Ed Sheeran, de 35 anos, quebrou o silêncio sobre a polémica que abalou a digressão norte-americana e pediu desculpa pelos “erros” cometidos, assumindo publicamente uma posição sobre a guerra em Gaza.
No primeiro concerto após a saída de vários artistas da 'Loop Tour', este sábado, dia 19, em Filadélfia, o músico britânico admitiu que já não conseguia “continuar a esconder” aquilo que sente e classificou a situação no território palestiniano como “catastrófica, injustificável e desproporcional”.
A controvérsia começou depois de Macklemore, que fazia a primeira parte dos espetáculos de Sheeran, ter defendido uma “Palestina livre” durante atuações no MetLife Stadium, em Nova Jérsia. O rapper acabou afastado da digressão após vários responsáveis por estádios ameaçarem cancelar concertos caso permanecesse no cartaz.
Sheeran sustenta que a decisão foi tomada pelo promotor da digressão e não por si. Finneas, Lukas Graham, Aaron Rowe e Beoga abandonaram depois a tour em solidariedade com Macklemore.
Em palco, Sheeran reconheceu agora ter cometido erros e lamentou a forma como lidou com a situação.
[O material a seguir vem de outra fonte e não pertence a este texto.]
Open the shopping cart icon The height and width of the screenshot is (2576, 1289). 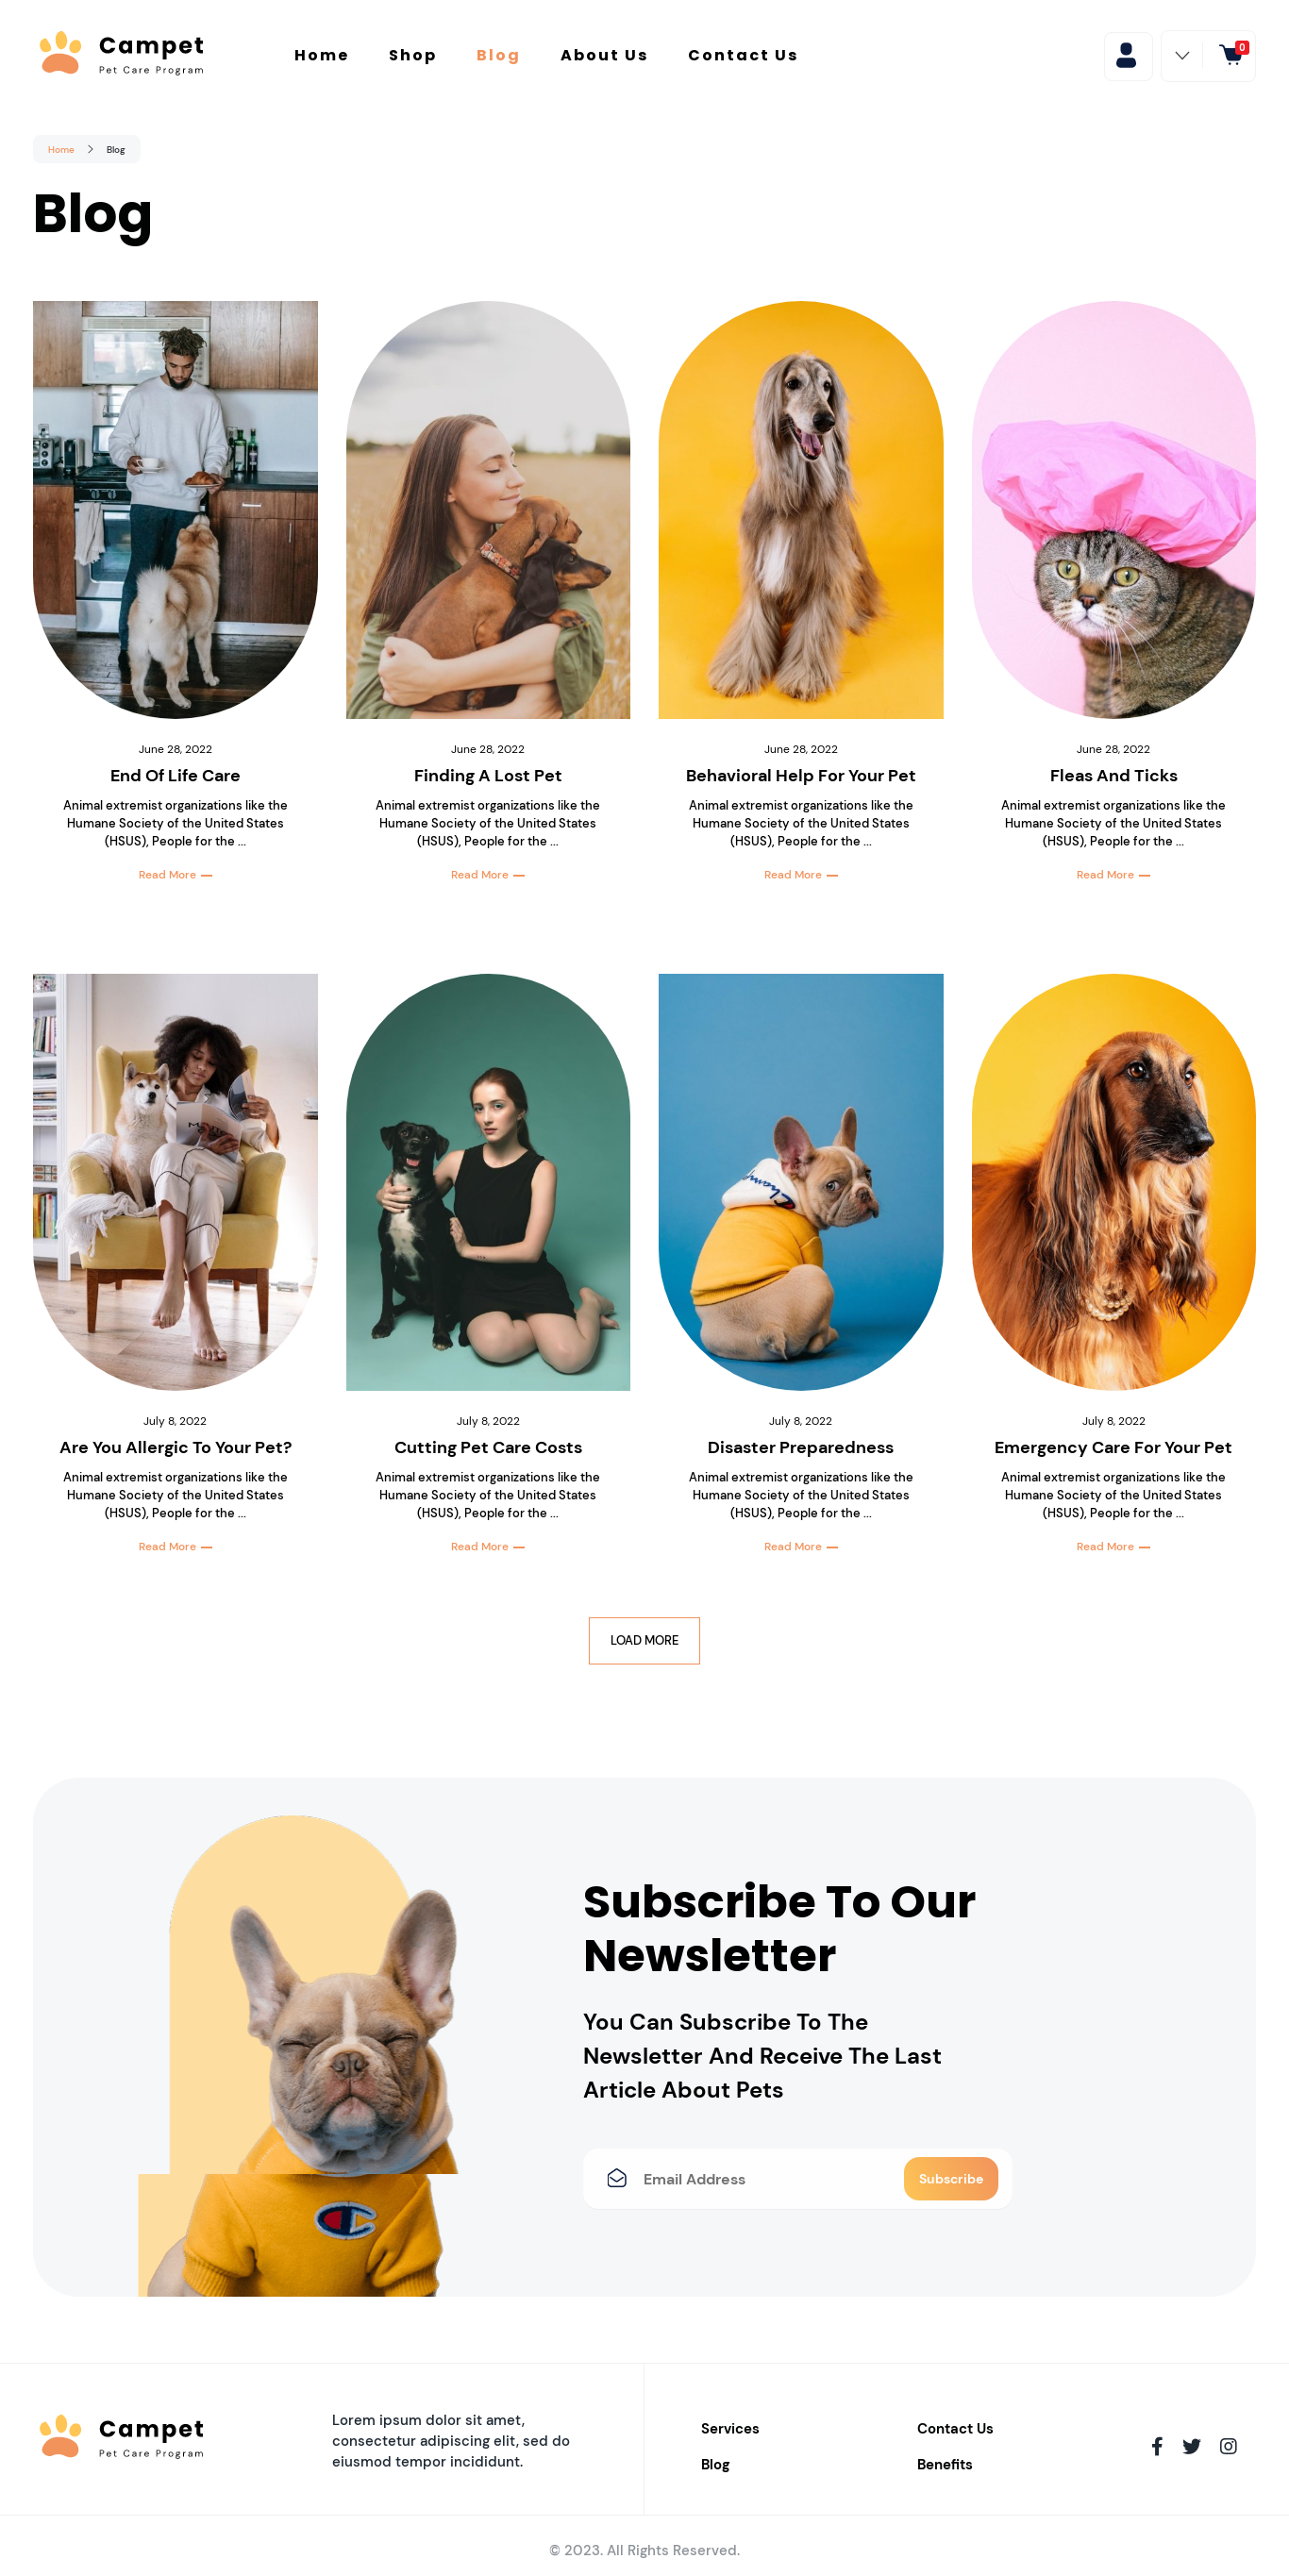pyautogui.click(x=1231, y=55)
O cantor referiu também o sofrimento de civis palestinianos, mas recordou igualmente as vítimas do ataque em Israel, defendendo que não pretende transformar-se num “músico ativista”.
Sheeran revelou ainda ter destinado 2 milhões de dólares para ajuda humanitária na região e pediu ao empresário Robert Kraft, proprietário dos New England Patriots e do Gillette Stadium, que igualasse o montante. Este aceitou o compromisso.
A iniciativa surgiu depois de Macklemore anunciar a doação de 1 milhão de dólares dos seus ganhos na digressão a seis organizações de apoio aos palestinianos.